- 44°58′44″N 74°41′37″W﻿ / ﻿44.978823°N 74.69369°W
- Location: 321 State Rte 37, Hogansburg, New York, United States
- Type: Public library system of community of Akwesasne.

Collection
- Items collected: business directories, phone books, maps, government publications, books, periodicals, genealogy, local history,
- Size: 2,000 photographic objects; 700 ethnographic objects, of which over 300 are baskets; 28,000 books. The Native Collection of 2,400 volumes.
- Criteria for collection: about the Mohawk Nation community of Akwesasne.

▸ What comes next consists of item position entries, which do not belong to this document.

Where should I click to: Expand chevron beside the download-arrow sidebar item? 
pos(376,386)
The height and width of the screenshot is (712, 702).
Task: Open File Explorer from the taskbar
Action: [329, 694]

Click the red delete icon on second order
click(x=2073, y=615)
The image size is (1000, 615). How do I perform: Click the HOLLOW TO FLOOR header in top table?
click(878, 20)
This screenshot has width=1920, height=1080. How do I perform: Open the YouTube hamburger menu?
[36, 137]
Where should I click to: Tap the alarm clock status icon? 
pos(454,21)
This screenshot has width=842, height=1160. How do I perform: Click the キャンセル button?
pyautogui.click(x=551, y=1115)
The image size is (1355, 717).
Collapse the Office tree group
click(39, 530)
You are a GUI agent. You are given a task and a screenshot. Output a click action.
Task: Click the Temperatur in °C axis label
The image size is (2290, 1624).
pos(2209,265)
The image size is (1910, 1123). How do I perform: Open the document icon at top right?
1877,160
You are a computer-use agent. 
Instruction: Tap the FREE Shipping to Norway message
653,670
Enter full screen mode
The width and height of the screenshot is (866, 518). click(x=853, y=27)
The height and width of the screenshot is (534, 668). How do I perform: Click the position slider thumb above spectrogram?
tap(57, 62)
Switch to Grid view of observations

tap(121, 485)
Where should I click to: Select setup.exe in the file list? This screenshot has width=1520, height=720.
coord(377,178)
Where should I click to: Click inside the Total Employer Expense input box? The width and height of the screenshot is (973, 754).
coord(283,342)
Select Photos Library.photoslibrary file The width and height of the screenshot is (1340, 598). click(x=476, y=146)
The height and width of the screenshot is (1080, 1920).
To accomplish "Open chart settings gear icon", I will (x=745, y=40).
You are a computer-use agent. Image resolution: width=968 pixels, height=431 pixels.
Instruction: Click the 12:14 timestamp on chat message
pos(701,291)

= Akwesasne Cultural Center =

The Akwesasne Cultural Center houses a library and museum about the Mohawk Nation community of Akwesasne. Opening in 1971, the Akwesasne Library was the first Native American Library east of the Mississippi River. The museum houses 2,000 photographic objects and over 700 ethnographic objects, of which over 300 are baskets. Black ash splint and sweetgrass basketry is part of the Akwesasne Mohawk identity.
The library has a collection of more than 28,000 books, with a wealth of online resources available due to being a part of the "Clinton, Essex, Franklin County (CEF) library system". The Native Collection is one of the largest in Northern New York with over 2,400 volumes.

The Center is located at 321 State Rte 37, Hogansburg, New York.